If Q(X) has only integer roots then, trivially, any prime number bigger than the product of roots works.

Replace Z_p by GF(q) and it becomes trivial.

By  Z_[p}  I  mean integer mod  p, so the same as GF(p). But why the question is trivial in this case?

If you allow GF(q) with q a power than you can always climb in an extension of degree high enough of Z_p for any p. If you only want prime fields then it is more difficult. Already for Q a quadratic you want the discriminant to be a quadratic residue mod p.

If Q is a cyclotomic polynomial a divisor of x^n-1 for some n, it is easy. Just take a p such that n divides p-1. For a general Q I do not know. Maybe you need to understand the Galois group of the number field defined by Q.

I see it in the following way. Consider a polynomial P(X) with coefficients in Z. Suppose that P has n different solutions in C (every one with multiplicity 1). Then the sentence Ex1,  ... xn (x1 \neq x2 /\ .... /\ x[n-1] \neq xn) /\ P(x1, ..., xn) = 0, which is purely existential,  is true in C. Being a purely existential sentence that contains no constants, this is true in all algebraically closed fields of finite characteristic, with EXCEPTION for finitely many primes. (this happens more generally for AE-sentences, not only for E-sentences). But the smallest a.c. field of characteristic p is the union of GF(p^m) over all m. So the polynomial has n different solutions in such a GF(p^m) for all but finitely many primes. The same happens also if P has some solutions with non-trivial multiplicities 

The original question is more difficult because it is about the fields GF(p) only. However, one can consider a non-trivial ultrapower F = prod(GF(p)) / U, where U is a non-principal ultrafilter in the set of subsets of P where P is the set of primes. F is a field of characteristic 0 which is not algebraically closed and so called pseudo-finite. Those fields have been extensively studied by James Ax.

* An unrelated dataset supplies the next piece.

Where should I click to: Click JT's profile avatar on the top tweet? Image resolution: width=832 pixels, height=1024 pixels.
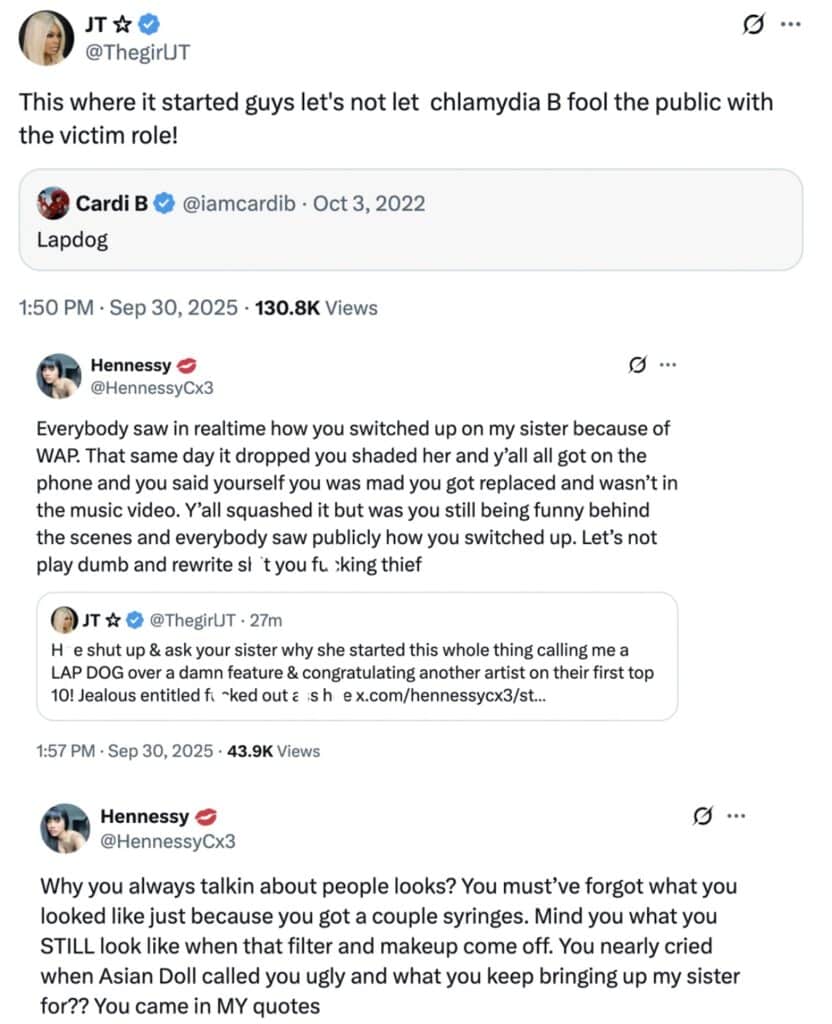click(x=46, y=39)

https://en.wikipedia.org/wiki/Pseudo-finite_field

So the situation is as follows: if the algebraic numbers in F are not all algebraic numbers, (which is very likely) then a minimal polynomial of such algebraic number has strictly less than n solutions in all BUT finitely many GF(p). Unhappily I have no the time to see how the situation exactly looks like. I recommend the paper:

Ax, James (1968), "The Elementary Theory of Finite Fields", Annals of Mathematics, Second Series (Annals of Mathematics) 88 (2): 239–271, doi:10.2307/1970573, ISSN 0003-486X, MR 0229613, Zbl 0195.05701

and the book:

Fried, Michael D.; Jarden, Moshe (2008), Field arithmetic, Ergebnisse der Mathematik und ihrer Grenzgebiete. 3. Folge 11 (3rd revised ed.), Springer-Verlag, pp. 448–453, ISBN 978-3-540-77269-9, Zbl 1145.12001

Better news. The article:

http://www.sciencedirect.com/science/article/pii/S0168007297000171

by Zoe Chatzidakis if freely downloadable. At page 99 it is proven that there is a decision procedure if some sentence is true in all Z/pZ or not (without powers p^m!), and there they show also how to compute the exceptional primes for general formal sentences. It is this way which should be followed!

Dear Mihai, maybe you should explain the interaction between model theory and number theory. The context is not obvious.

Dear Mihai, Thank you very much  for your answers and very helpfull links Please see also  the following link.

http://math.stackexchange.com/questions/1667471/does-any-polynomial-with-integer-coefficients-split-over-some-prime-field

I thank all others for their attention to my question.

@Peter Breuer: Dedekind says that if the mod $p$ reduction of $F(x)$ is separable, then the degrees of the irreducible factors over $\mathbb F_p$ are the cycle lengths of an element $g$ of the Galois group of $F(x)$ over $\mathbb Q$. As this Galois group is (by construction) regular, a fixed point of $g$ implies that $g$ fixes all roots.  

P.S.: I consider research gate kind of spammy. Such discussions as here have a better place at  http://math.stackexchange.com/.

@ Peter Breuer: for fixed p, the union of all GF(p^n) is the algebraic closure of GF(p). It is union because GF(p^a) \subset GF(p^b) iff a | b. So it is enough to make union of GF(p^{n!}) with p fixed, because this is an ascending chain of fields.

@ Patrick Sole: There is no special connection between model-theory and number theory. It is just that model theory speaks sometimes about the truth of some existential sentences. Over domains, such sentences are equivalent with the solvability of some equations. In lucky cases model-theory has transfer theorems which can be applied, in most cases in an uneffective way (just non-constructive proofs of existence).

@ Peter Müller: Thank you very much for the nice solution in the other discussion track. The connection with the work by James Ax and other model-theorists is exactly Chebotarev's density theorem. But the solution displayed, which avoids this, is nicer.

@Ali Taghavi: Very interesting question indeed.